━━━ DATASET RECORDS
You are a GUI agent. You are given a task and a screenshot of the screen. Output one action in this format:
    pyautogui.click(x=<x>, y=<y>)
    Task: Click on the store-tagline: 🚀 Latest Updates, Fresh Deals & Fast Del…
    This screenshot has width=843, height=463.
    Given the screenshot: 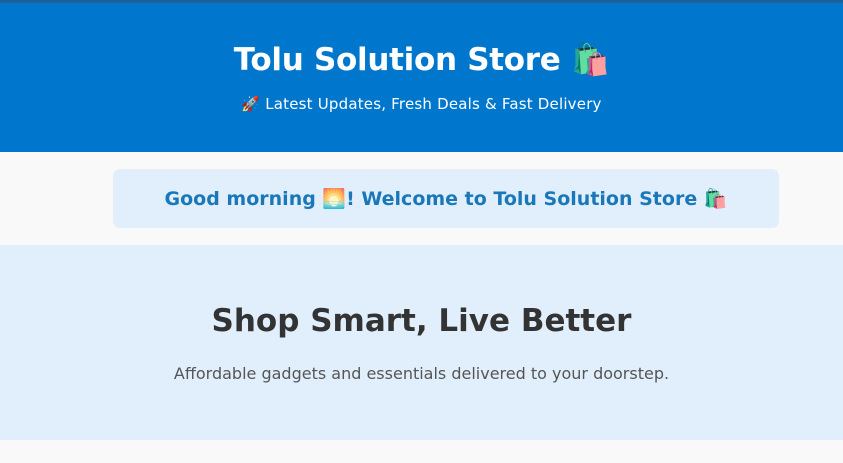 What is the action you would take?
    pyautogui.click(x=422, y=104)
    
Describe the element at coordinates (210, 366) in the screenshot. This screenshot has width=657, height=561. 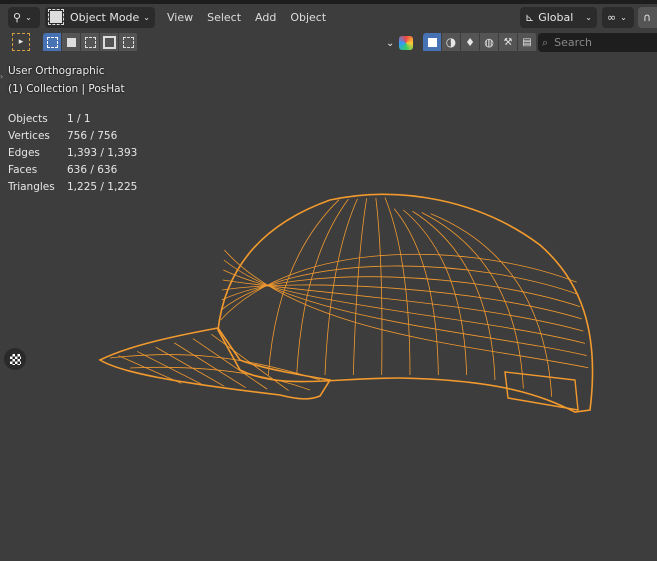
I see `hat-brim-line` at that location.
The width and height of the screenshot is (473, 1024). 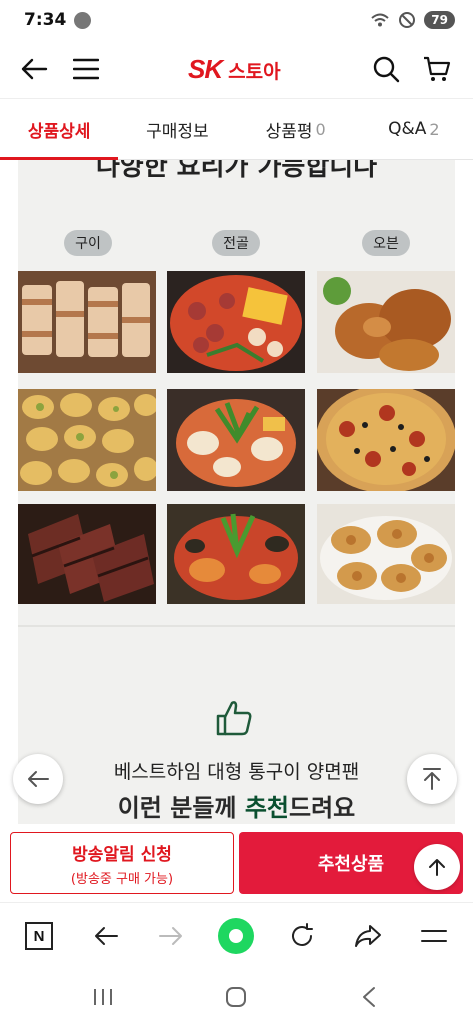 I want to click on browser-home-button: N, so click(x=39, y=936).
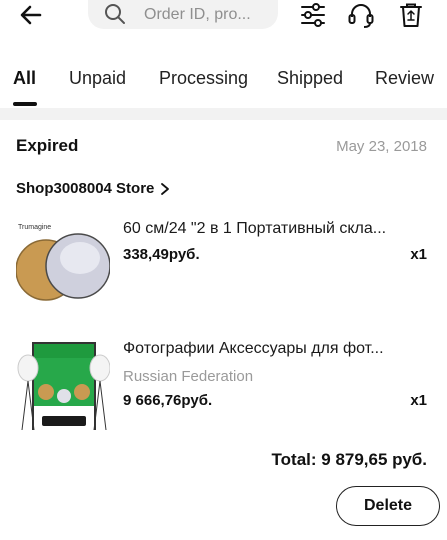 The width and height of the screenshot is (447, 540). I want to click on tab-processing: Processing, so click(204, 78).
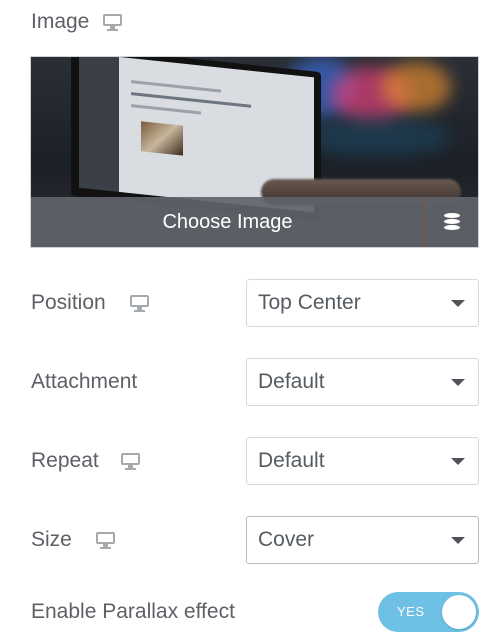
━━━━━━
Copy the records from the line with "Describe the element" up to and including the line with "at that location.", leaving the pictures out.

◆ **THE ANSWER**
Describe the element at coordinates (210, 366) in the screenshot. This screenshot has width=657, height=561. 
I see `hat-brim-line` at that location.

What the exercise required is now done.